Many internationally trained physicians from other parts of the world, however, are deemed ineligible to take the certifying exams because they’re not coming from a shortlist of approved countries, didn’t do a residency here or aren’t currently working in a Canadian medical setting.
Licensing authorities in Canadian provinces are well aware of the debate around internationally trained physicians at a time when the doctor shortage is becoming a national crisis. What some see as roadblocks for foreign-trained physicians, they see as safeguards for Canadian patients.
“Every province is under intense pressure on this issue,” said Dr. Gus Grant, registrar and CEO of the College of Physicians and Surgeons of Nova Scotia.

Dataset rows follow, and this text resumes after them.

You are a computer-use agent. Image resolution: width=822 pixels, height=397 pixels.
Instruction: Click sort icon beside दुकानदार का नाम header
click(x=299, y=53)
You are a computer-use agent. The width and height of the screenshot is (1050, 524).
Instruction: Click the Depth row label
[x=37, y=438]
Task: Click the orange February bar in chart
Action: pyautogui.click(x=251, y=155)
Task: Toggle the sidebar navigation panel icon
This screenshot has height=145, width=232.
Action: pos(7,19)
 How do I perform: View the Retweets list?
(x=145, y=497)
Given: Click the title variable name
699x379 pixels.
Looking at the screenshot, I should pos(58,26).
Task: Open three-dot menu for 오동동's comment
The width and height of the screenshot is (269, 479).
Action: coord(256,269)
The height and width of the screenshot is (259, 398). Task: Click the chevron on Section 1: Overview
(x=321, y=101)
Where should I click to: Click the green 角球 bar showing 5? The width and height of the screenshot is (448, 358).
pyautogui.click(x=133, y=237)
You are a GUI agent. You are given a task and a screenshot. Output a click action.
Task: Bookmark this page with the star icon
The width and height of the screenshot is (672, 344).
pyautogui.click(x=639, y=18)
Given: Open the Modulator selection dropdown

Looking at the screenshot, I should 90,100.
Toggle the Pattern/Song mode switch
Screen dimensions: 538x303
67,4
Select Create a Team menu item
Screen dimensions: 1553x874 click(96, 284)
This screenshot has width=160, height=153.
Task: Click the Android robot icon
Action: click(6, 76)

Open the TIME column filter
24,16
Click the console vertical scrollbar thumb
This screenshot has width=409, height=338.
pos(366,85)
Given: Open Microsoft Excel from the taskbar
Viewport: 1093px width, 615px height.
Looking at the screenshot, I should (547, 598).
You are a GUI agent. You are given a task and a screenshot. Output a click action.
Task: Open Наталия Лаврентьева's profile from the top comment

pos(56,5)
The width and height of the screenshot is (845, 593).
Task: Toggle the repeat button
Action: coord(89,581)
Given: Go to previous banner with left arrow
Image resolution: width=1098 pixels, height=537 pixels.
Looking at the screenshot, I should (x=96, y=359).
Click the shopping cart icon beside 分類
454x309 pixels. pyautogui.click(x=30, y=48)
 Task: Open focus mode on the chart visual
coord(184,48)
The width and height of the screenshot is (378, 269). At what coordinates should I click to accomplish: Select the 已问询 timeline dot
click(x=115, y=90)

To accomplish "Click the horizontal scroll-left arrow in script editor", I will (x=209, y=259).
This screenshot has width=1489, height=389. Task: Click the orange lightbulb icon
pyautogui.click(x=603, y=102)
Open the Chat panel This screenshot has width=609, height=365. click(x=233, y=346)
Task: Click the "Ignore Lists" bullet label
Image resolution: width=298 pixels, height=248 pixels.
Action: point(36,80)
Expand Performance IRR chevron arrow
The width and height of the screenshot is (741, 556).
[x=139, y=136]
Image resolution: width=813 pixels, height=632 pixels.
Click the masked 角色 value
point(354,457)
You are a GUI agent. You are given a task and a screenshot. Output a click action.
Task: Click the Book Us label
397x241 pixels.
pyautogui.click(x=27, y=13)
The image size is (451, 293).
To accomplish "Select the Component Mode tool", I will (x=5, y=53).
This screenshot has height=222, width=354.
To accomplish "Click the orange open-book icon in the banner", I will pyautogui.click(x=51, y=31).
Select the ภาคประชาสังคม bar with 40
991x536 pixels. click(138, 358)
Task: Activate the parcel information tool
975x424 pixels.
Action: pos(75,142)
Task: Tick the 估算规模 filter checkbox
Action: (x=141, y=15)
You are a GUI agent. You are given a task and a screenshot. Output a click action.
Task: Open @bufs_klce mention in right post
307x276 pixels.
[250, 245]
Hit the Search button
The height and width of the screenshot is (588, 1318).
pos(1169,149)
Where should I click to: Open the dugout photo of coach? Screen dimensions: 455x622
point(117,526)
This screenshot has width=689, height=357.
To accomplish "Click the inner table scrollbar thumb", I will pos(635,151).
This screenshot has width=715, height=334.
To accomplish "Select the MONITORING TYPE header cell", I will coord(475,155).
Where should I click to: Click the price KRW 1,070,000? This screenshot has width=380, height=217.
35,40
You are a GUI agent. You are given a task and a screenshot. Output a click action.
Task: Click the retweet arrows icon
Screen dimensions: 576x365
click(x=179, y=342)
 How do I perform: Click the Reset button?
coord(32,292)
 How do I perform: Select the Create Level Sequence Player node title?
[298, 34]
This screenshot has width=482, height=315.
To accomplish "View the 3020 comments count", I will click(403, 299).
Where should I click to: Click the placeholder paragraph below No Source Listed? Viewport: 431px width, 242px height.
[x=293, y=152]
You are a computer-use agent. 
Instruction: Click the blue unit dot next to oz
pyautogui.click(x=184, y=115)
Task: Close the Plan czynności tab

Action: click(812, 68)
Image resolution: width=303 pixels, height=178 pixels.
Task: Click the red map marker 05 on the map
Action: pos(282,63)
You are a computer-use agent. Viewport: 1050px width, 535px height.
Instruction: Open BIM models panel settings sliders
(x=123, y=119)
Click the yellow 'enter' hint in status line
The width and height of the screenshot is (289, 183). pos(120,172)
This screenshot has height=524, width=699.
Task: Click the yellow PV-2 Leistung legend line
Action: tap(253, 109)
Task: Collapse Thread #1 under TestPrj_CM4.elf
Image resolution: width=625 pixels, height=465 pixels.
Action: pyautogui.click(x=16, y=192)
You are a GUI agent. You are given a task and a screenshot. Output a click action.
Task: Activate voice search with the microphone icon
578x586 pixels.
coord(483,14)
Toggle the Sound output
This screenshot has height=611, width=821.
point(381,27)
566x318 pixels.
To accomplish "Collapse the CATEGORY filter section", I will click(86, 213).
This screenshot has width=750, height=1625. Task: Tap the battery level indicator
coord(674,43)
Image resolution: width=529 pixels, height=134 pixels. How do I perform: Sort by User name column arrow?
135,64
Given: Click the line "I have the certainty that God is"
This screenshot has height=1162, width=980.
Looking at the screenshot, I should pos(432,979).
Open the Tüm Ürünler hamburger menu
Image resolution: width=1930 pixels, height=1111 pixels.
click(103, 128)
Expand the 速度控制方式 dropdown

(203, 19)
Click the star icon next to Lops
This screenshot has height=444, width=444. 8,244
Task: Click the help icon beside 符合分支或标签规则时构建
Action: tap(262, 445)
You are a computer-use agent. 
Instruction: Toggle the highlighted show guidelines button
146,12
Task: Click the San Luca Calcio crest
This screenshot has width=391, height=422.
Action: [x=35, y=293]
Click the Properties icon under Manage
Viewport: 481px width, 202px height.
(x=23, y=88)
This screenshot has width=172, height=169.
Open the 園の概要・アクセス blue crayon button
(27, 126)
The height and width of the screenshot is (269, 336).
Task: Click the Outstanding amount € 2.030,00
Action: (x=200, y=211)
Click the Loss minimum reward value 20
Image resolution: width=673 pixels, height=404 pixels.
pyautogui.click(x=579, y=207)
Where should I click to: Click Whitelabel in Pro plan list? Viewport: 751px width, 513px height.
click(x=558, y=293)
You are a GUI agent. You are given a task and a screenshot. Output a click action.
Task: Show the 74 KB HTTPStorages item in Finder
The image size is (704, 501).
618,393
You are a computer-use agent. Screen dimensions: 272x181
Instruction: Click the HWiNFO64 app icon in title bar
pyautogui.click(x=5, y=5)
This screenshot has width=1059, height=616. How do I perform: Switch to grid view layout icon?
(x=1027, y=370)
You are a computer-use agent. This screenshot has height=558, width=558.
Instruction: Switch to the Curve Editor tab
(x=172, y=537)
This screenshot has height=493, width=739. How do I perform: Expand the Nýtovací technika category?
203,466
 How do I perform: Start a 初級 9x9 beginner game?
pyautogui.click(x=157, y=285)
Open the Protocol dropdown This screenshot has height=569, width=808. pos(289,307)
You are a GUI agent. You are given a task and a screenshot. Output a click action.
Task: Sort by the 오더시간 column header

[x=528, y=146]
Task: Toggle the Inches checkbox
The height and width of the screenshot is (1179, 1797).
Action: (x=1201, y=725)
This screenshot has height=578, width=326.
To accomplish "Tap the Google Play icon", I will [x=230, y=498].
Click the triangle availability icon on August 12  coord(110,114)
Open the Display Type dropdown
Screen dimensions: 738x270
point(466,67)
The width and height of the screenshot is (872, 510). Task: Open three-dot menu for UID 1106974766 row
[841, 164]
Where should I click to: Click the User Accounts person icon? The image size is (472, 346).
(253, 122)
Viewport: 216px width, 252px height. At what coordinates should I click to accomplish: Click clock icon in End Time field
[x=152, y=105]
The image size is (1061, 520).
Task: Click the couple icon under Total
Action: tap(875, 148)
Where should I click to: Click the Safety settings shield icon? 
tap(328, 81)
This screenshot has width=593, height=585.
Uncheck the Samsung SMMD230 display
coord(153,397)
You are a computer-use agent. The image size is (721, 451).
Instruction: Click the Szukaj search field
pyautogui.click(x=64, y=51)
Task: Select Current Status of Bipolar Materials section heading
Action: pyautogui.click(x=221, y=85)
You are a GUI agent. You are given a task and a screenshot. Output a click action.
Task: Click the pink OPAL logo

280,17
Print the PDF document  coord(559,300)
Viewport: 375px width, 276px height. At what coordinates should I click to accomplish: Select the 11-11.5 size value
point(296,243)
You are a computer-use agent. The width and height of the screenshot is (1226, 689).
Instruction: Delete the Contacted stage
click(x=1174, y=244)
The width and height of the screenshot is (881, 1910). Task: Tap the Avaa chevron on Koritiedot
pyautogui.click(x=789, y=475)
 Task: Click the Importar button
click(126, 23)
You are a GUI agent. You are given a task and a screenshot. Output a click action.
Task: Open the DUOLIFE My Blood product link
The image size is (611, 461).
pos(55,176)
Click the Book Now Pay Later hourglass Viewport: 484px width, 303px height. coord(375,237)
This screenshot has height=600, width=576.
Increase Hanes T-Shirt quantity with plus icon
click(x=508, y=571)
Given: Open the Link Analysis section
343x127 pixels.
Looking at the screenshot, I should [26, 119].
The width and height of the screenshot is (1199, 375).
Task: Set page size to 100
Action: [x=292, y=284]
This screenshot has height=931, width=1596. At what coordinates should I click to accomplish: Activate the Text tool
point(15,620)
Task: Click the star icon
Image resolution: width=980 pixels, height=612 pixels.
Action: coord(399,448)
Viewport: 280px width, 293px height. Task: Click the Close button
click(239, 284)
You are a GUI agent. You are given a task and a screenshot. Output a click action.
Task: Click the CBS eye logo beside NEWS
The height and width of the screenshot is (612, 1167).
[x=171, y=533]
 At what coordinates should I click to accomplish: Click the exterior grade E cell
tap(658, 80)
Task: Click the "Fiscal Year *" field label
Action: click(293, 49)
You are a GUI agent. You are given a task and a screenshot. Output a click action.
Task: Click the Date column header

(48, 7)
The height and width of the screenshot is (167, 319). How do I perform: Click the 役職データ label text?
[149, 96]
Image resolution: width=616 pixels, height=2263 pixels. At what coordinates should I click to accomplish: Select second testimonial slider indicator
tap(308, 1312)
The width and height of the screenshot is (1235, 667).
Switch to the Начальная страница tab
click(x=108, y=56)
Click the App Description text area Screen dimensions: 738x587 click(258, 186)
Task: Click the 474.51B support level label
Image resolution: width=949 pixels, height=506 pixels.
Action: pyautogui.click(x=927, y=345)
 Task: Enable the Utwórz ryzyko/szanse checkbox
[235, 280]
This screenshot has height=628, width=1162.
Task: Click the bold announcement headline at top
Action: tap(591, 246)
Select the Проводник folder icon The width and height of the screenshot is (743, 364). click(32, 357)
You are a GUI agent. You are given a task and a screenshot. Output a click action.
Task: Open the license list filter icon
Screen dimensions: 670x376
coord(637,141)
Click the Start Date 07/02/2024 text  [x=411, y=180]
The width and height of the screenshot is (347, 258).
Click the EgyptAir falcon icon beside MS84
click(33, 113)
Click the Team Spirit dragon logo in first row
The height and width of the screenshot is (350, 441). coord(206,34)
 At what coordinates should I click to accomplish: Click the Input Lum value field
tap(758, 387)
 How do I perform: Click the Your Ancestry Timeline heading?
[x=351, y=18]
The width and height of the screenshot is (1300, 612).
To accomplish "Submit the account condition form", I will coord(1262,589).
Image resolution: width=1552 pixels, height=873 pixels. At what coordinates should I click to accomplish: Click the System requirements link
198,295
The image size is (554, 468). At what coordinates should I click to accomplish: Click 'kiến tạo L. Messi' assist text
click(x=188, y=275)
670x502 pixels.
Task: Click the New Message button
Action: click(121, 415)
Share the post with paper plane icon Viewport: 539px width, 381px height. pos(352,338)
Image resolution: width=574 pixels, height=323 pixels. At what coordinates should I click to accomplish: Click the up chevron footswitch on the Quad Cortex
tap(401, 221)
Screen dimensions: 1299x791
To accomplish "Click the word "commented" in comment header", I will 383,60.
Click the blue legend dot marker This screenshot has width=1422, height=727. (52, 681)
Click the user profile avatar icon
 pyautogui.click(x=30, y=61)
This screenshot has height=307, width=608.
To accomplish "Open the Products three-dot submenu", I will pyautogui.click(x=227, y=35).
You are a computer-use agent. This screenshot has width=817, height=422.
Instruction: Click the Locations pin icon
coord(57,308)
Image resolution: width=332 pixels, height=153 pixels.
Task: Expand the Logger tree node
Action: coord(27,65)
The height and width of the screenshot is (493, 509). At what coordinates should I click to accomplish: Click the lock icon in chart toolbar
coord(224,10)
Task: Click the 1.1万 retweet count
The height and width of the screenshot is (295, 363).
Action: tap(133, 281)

Dr. Grant said he’s bothered by the perception that regulatory bodies like his are a source of the problem. International physicians are an integral part of the solution to the doctor shortage, he said, but their training varies dramatically around the world.
“There’s no room for error here. We can’t simply put somebody in licensure and see how they do. The number of times people have said to me, ‘I can’t get a doctor. The person who drove the cab to your office was a doctor. Why can’t he be a doctor?’ We need to be a little more sophisticated in our assessments than that,” Dr. Grant said.
Among those who visited the PEI booth at the job fair in Ireland was Dr. Olu Aoko, 38, a Nigerian-born gastroenterologist who was trained in Poland, practices medicine in Ireland but has never been to Canada. He said he and his wife want to start a family and are drawn to PEI’s high standard of living.
He acknowledged it feels like physicians have a lot of options around the world and can afford to be picky. After he visited the PEI booth, Dr. Aoko went to talk to recruiters at the American Hospital Dubai, a private hospital in the United Arab Emirates offering tax-free income, year-round sun and luxury accommodations.
“It feels good to be in demand,” he said. “It’s nice to be wanted.”